:: Try it ::
Start at the line in the entries below that contains "Switch to the Threads tab", stop at the line that contains "Expand the PROJECTED", and output exactly the lines in that span, both ends included.

:: Exercise inputs ::
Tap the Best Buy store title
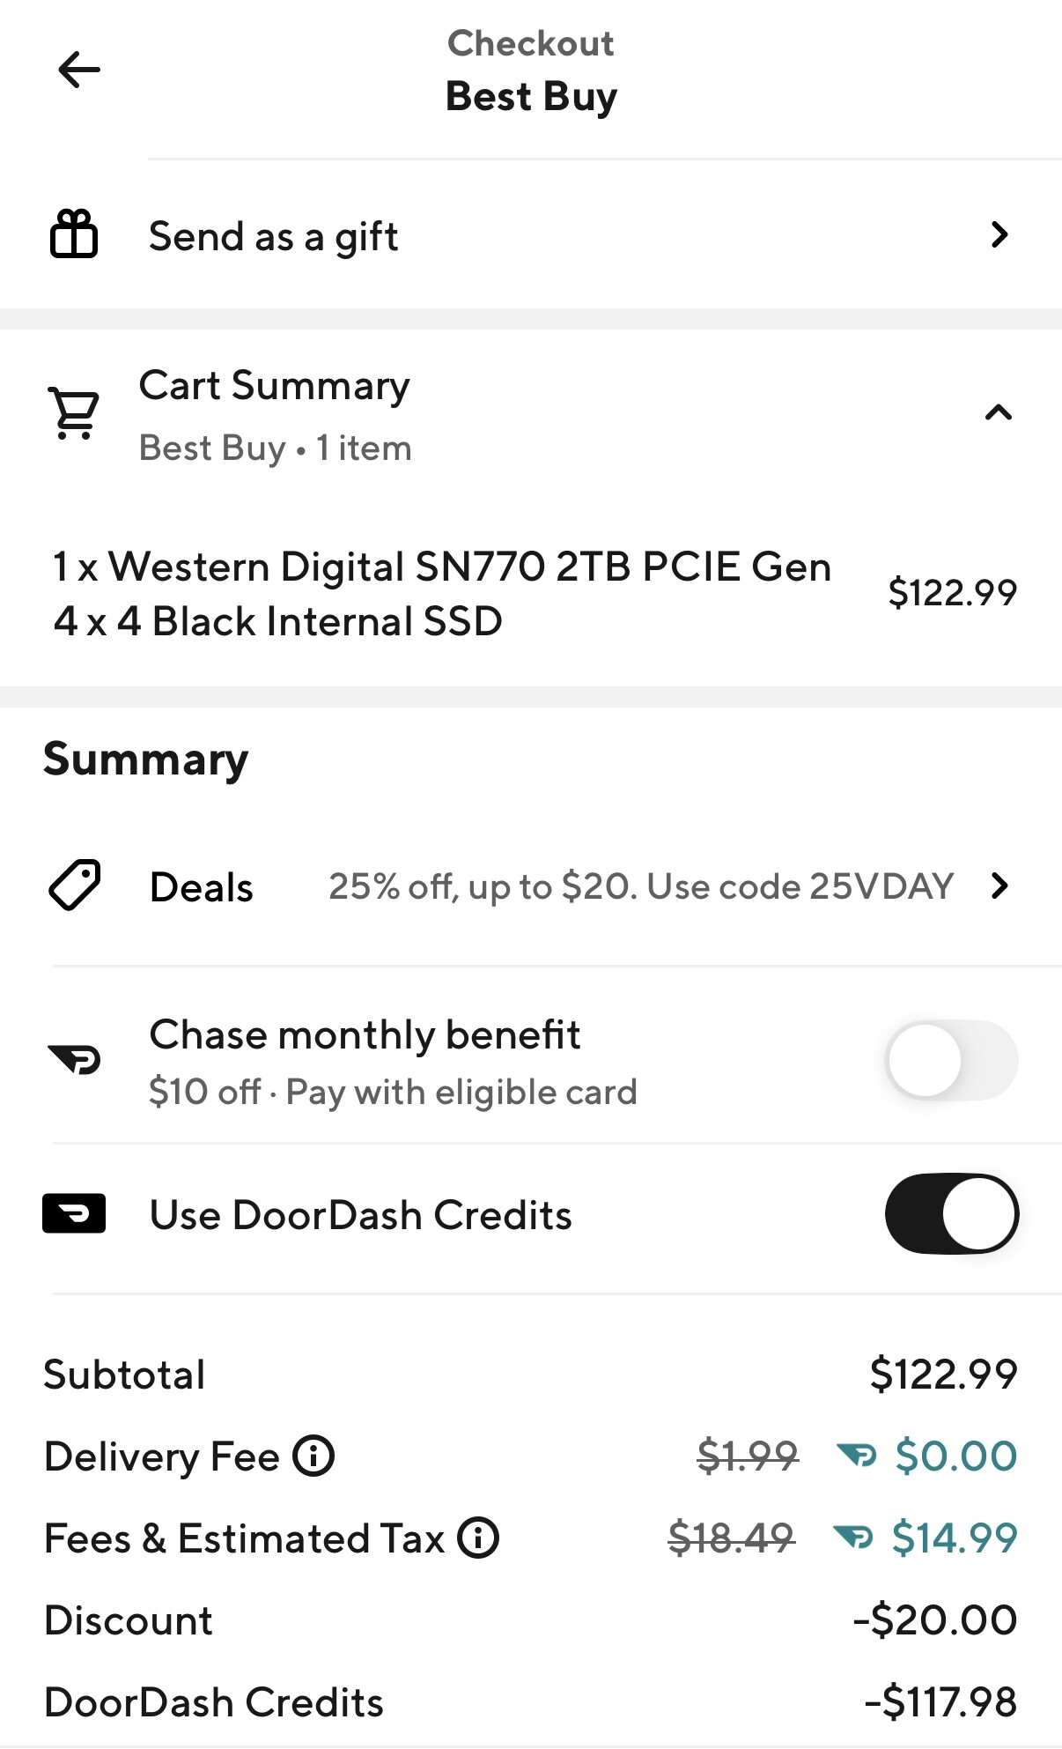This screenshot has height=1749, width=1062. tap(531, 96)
==
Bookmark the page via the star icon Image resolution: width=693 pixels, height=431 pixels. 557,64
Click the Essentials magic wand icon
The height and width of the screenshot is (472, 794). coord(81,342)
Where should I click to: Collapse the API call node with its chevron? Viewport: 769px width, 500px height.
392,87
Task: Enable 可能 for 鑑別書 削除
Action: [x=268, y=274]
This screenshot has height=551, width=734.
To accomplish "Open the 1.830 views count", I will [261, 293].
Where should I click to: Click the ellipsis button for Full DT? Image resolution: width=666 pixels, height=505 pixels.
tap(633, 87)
* * *
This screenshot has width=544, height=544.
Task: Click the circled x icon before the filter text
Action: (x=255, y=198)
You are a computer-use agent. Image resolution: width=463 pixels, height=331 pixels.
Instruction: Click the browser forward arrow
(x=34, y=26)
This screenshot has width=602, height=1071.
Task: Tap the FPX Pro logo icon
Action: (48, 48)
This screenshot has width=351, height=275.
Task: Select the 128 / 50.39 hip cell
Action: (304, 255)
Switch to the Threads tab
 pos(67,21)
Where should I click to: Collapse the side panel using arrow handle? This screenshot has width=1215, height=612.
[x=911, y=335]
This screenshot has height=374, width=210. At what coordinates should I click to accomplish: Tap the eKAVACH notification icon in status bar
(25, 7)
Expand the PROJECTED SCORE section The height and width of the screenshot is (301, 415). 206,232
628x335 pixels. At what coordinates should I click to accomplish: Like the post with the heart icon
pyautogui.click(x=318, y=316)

:: Answer space ::
Switch to the Threads tab
 pos(67,21)
Where should I click to: Collapse the side panel using arrow handle? This screenshot has width=1215, height=612.
[x=911, y=335]
This screenshot has height=374, width=210. At what coordinates should I click to accomplish: Tap the eKAVACH notification icon in status bar
(25, 7)
Expand the PROJECTED SCORE section The height and width of the screenshot is (301, 415). 206,232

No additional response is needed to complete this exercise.